The regular tetrahedron is an example of a deltahedron.
Also known as
It is commonplace for authors to refer to a regular tetrahedron as just a tetrahedron, glossing over the fact of its regularity.
Also see
- Results about regular tetrahedra can be found here.
Historical Note
The concept of a regular tetrahedron is not mentioned explicitly by Euclid in The Elements.

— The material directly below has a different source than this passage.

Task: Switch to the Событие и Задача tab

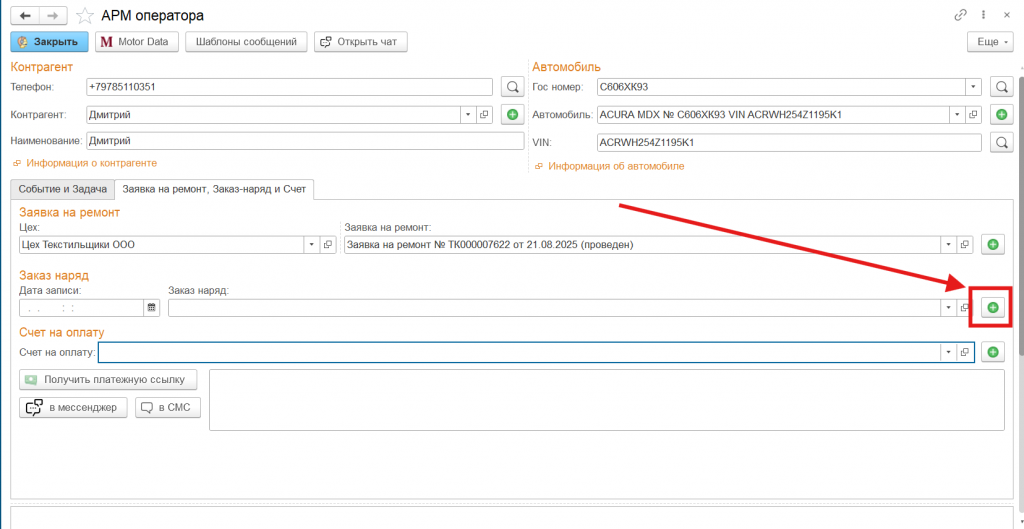Action: [x=62, y=188]
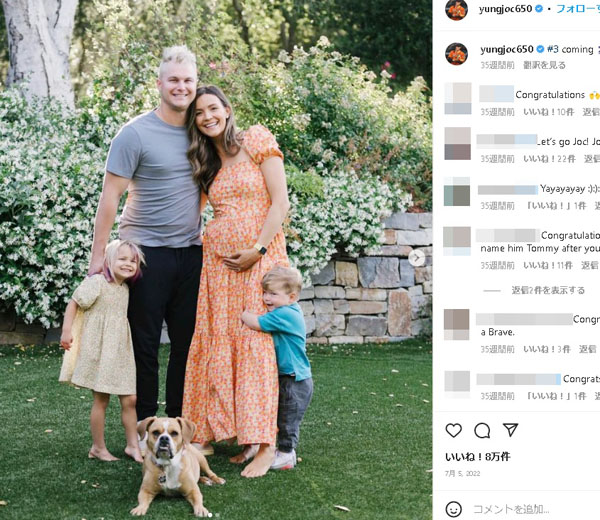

The first reference to it is in Proposition $13$ of Book $\text{XIII} $: Construction of Regular Tetrahedron within Given Sphere:
In the words of Euclid:
- To construct a pyramid, to comprehend it in a given sphere, and to prove that the square on the diameter of the sphere is one and a half times the square on the side of the pyramid.
(The Elements: Book $\text{XIII}$: Proposition $13$)
According to the Pythagorean tradition, the regular tetrahedron was the symbol for the element fire.
Linguistic Note
The word tetrahedron derives from the Classical Greek τετράεδρόν:
- tetrás (τετράς), meaning four
- hedron (a form of ἕδρα), meaning base or seat.
The technically correct plural of tetrahedron is tetrahedra, but the word tetrahedrons can often be found.
Sources
- 1992: George F. Simmons: Calculus Gems ... (previous) ... (next): Chapter $\text {A}.4$: Euclid (flourished ca. $300$ B.C.)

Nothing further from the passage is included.